In fact, the first edition of AIMA even had a NN and Perceptron implementation in Common Lisp. (https://github.com/aimacode/aima-lisp/blob/master/learning/a...)
swatson741
·8 miesięcy temu·discuss
We know in hindsight that lisp became most useful for representing computation, but what ever happened to AI? McCarthy says it's characteristic of LISP. SICP also mentions AI as being fundamental to lisp at the beginning of the book. Norvig & Russel used Common Lisp for the first edition of their book. But, then what happened? Why did it just disappear for no reason?
swatson741
·9 miesięcy temu·discuss
It works but it can’t do much other than demonstrate semantics. The evaluator won’t even be able to add numbers for example.
swatson741
·9 miesięcy temu·discuss
You're right `virtmach` only works on things that are output from `compile` and maintaining the invariant that virtmach lisp uses those pointers isn't difficult to do in with how the evaluator is presented.

It gives virtmach lisp and scheme different ontology, but I can't think of any practical reason why that would matter other than it makes things a little bit more complicated. But, then again if I'm thinking practically scheme should be using hashed identifiers, and then there's no reason for them to have different ontology and conceptually we're right back where we started with virtmach lisp and scheme using identifiers as objects.
swatson741
·9 miesięcy temu·discuss
A C compiler can output fairly readable code if you turn off optimizations, and it's definitely not going to take thousands of lines to do this in modern assembly. It may be only just barely a thousand lines to do this in aarch64, and the LLM can probably do it.
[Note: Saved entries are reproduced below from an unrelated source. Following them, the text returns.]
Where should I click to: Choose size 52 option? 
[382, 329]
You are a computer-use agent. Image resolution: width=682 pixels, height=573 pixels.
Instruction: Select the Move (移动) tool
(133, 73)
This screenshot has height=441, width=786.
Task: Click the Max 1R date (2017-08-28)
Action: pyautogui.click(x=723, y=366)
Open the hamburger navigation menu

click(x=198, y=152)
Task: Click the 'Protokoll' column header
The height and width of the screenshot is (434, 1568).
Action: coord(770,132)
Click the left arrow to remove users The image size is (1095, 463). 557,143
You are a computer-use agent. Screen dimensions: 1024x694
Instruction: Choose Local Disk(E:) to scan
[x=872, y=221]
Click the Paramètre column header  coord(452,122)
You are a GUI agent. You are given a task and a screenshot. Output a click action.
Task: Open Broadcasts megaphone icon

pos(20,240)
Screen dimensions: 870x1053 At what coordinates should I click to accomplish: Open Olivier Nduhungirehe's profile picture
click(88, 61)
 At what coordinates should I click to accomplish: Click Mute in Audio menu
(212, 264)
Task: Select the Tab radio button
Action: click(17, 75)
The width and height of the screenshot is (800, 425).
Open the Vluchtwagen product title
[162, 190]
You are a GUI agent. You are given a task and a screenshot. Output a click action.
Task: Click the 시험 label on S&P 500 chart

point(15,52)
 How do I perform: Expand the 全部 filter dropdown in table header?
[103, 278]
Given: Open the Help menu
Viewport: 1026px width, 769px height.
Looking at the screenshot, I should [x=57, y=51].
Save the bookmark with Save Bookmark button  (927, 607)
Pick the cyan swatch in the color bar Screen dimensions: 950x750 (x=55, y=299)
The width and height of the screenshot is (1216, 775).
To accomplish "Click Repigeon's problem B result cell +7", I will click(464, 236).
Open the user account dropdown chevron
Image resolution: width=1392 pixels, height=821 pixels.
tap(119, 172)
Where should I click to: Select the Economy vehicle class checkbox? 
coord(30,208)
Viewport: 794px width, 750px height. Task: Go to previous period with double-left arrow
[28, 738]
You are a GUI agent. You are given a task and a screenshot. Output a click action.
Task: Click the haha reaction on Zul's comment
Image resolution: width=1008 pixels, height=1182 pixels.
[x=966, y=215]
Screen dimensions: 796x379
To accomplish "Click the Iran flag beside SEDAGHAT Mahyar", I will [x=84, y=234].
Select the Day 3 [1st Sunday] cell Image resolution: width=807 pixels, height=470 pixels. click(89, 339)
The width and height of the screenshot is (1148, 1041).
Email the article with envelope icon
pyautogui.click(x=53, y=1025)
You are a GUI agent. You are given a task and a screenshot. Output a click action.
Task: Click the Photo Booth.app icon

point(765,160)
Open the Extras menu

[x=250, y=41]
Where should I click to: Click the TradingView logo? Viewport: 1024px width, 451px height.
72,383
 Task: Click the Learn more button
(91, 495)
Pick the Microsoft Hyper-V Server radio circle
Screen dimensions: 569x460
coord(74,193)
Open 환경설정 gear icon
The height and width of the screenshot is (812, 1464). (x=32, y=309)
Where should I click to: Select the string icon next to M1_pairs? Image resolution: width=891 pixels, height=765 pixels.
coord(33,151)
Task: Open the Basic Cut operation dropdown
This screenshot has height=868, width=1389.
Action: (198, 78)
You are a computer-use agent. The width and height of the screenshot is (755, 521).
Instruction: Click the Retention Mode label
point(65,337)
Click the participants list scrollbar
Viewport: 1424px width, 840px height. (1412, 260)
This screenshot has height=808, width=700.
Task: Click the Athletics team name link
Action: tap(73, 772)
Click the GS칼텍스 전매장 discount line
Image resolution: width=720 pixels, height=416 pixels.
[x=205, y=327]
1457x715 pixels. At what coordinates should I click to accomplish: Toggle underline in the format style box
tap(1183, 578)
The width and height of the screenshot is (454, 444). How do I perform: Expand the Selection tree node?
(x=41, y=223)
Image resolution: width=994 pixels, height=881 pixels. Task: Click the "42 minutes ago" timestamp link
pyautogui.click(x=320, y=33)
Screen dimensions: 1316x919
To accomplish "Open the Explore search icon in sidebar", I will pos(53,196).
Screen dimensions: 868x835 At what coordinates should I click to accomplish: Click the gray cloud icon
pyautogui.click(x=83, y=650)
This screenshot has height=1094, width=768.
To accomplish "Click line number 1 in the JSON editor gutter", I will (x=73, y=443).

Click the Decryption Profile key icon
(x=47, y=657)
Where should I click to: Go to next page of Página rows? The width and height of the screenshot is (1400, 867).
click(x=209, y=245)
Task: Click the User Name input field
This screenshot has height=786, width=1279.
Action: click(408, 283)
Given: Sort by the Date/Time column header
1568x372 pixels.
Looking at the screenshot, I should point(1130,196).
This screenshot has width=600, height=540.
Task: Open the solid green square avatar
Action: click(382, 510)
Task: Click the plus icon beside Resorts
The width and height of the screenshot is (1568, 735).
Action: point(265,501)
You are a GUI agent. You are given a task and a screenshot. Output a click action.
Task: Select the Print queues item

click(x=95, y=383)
From what I've seen the LLM do it can definitely enhance these programs if you know what to ask, and it can explain how any piece this code works. It may even be able to add garbage collection to the evaluator since the root registers are explicit, and the evaluator only acts on static memory.
swatson741
·9 miesięcy temu·discuss
You'll still probably need the `strcmp` because the pointers won't be the same unless you check for them and make them the same.

You may be thinking about how `eq?` (reference equality) works in scheme. That's usually done by hashing the identifier string. Which is the more general solution to this equality problem.
swatson741
·9 miesięcy temu·discuss
The Japanese paper culture is pretty wild. They use them to make fusuma (sliding doors), decorative strips, gift wrapping, etc. And like they say in the report they've done this since forever. There was once a time in history when the rest of the world was stuck using solid shutters instead of superior paper windows.

BTW the reporter looks like Cotten Hill if he was real, and actually fought in all those wars. I'm quite surprised they had him hosting the video. I'm curious what decisions led to this.
swatson741
·10 miesięcy temu·discuss
Very true but the other side of this is first class continuations are no worse than compiling try-catch semantics, and hygienic macros are still just macros so the complexity is kept simple (sort of. maybe simple isn't always so simple).

The other thing that makes languages like scheme difficult to compile are those closures. In fact, the book, the implementation of functional programming languages, Jones (1987) didn't do it at all! No closure conversion at all. They just compiled to a letrec in the g-machine.